--- begin ---

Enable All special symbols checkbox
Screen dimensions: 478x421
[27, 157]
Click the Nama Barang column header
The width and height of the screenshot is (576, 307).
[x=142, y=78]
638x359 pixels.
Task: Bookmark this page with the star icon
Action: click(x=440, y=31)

--- end ---

Instructions to follow:
Reproduce every one of the items above verbatim, line by line, with no changes.

Solution for this task:
Enable All special symbols checkbox
Screen dimensions: 478x421
[27, 157]
Click the Nama Barang column header
The width and height of the screenshot is (576, 307).
[x=142, y=78]
638x359 pixels.
Task: Bookmark this page with the star icon
Action: click(x=440, y=31)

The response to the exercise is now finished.